Negritude found a guiding aesthetic and philosophical support in the critical theories of Surrealism. Unlike existentialism, which denied the validity of faith, Surrealism held some truths to be sacred. It rejected European bourgeois values, but rather than foundering in nihilism, Surrealists responded swiftly with a “sacred yes” to “Liberty, life, [and] poetry” (RS174). Surrealism in Europe, which was most popular before WWII, was somewhat narcissistic. It was concerned with liberation, but on an individual scale. As it was primarily practiced by the white middle class, it thus lacked a certain amount of legitimacy in its claims of oppression. But when Surrealism arrived in the Caribbean and Africa, “it extended and renewed itself in negritude, which could have been its coloured child.” (RS228). Negritude was a great realization of Surrealist ideals, both because of the power of its voices (Césaire, Senghor) and also because of it’s scope—Negritude promised liberation not for a single person, but for a whole people, and ultimately, for all people.

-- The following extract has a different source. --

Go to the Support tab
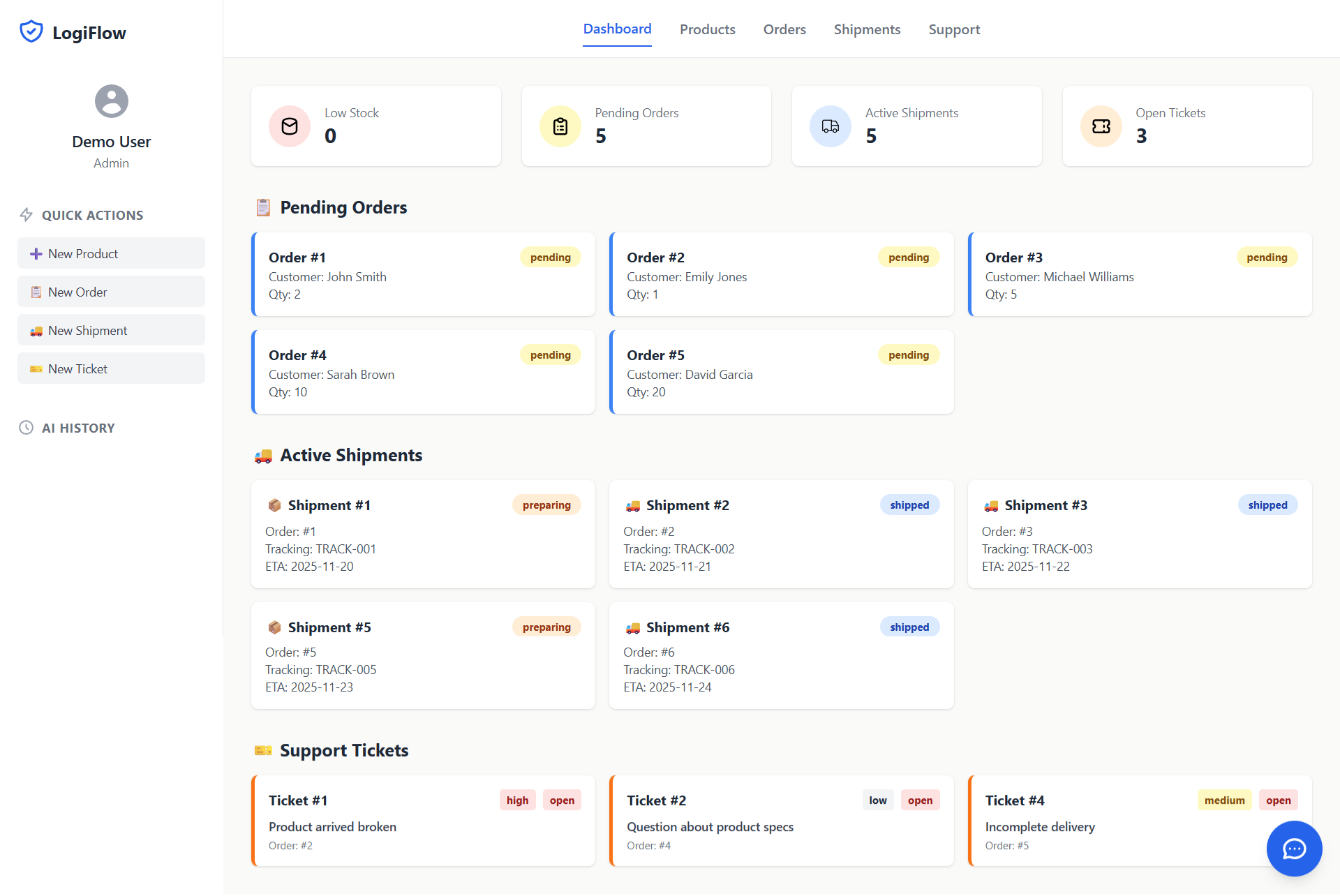Viewport: 1340px width, 896px height. 954,29
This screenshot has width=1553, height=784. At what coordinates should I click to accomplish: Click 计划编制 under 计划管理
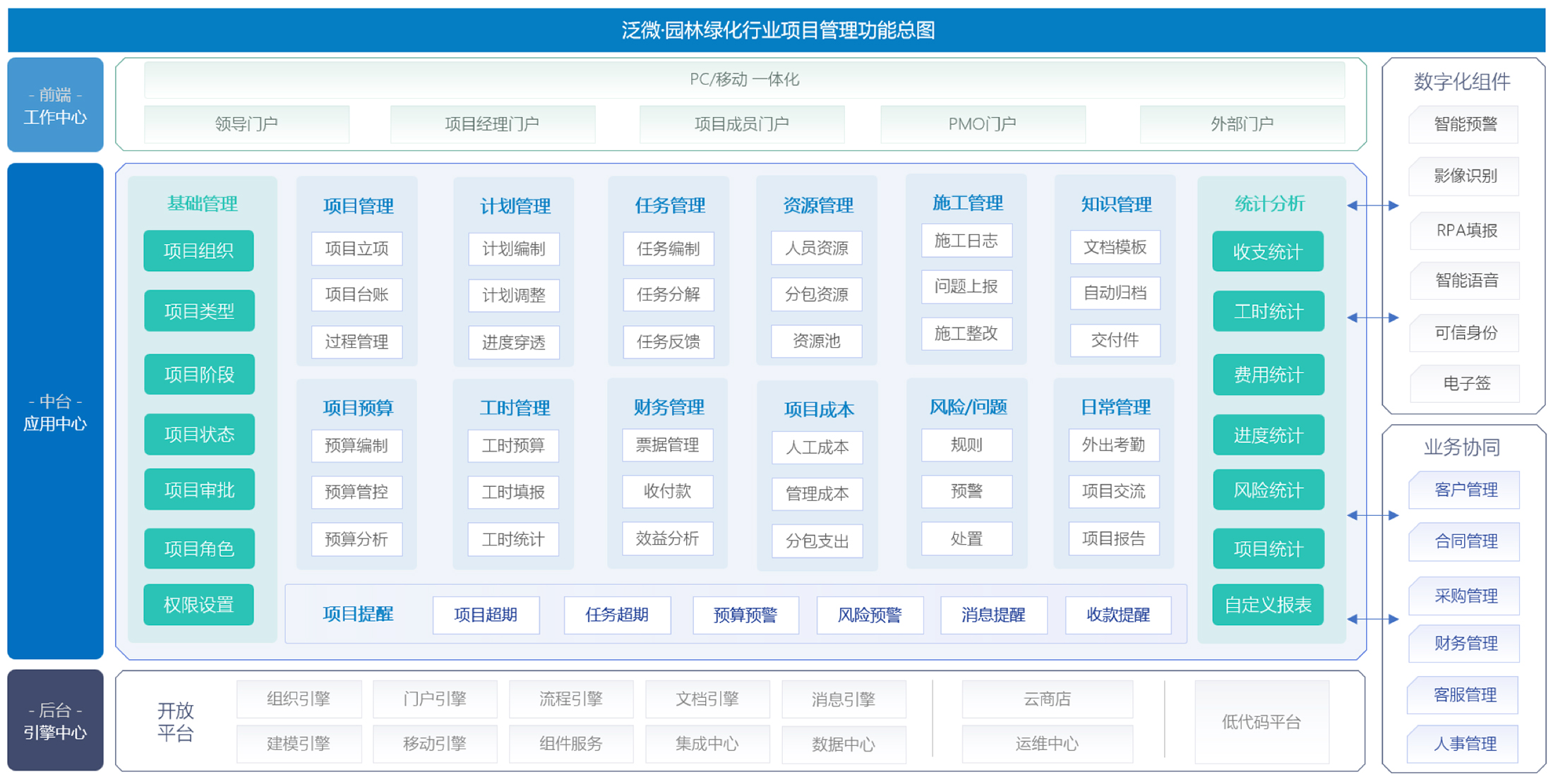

In Césaire’s Notebook of a Return to the Native Land, he not only proclaims the death of God, but as a poet, a creator of new values, he proclaims himself His murderer:
I have assassinated God with my laziness with
my words with my gestures
with my obscene songs
and then, celebrating the birth of new values and clarifying his purpose:
oh friendly light
oh fresh source of light
those who have invented neither powder nor compass
those who could harness neither steam nor electricity
those who explored neither the seas nor the sky but whose
without whom the earth would not be the earth
gibbosity all the more beneficent as the bare earth even more earth
silo where that which is earthiest about earth ferments and ripens
my negritude is not a stone, its deafness hurled against the clamor of the day
my negritude is not a leukoma of dead liquid over the earth’s dead eye
my negritude is neither tower nor cathedral
it takes root in the red flesh of the soil
it takes root in the ardent flesh of the sky
it breaks through the opaque prostration with its upright patience
The light Césaire sees is the reflection of his newly-created images of himself and his people. Even if black people were not responsible for the things most celebrated by western civilization, but they are nonetheless essential to the earth. He does not wish to launch himself, viciously and futilely, against the west. Nor will he be blinded, his eyes filled with the rot of a dying white civilization. He takes root in his history, which is dark and bloodied, but which contains passion, and infinite promise. Finally, he breaks through the “opaque prostration”, which is the bondage that all experience when they are defined by color, and passes on to a future transparency where all may stand upright. Even as he proclaims the strength and roots of his people, he simultaneously transcends the limits of that specificity, and thus Negritude becomes universal.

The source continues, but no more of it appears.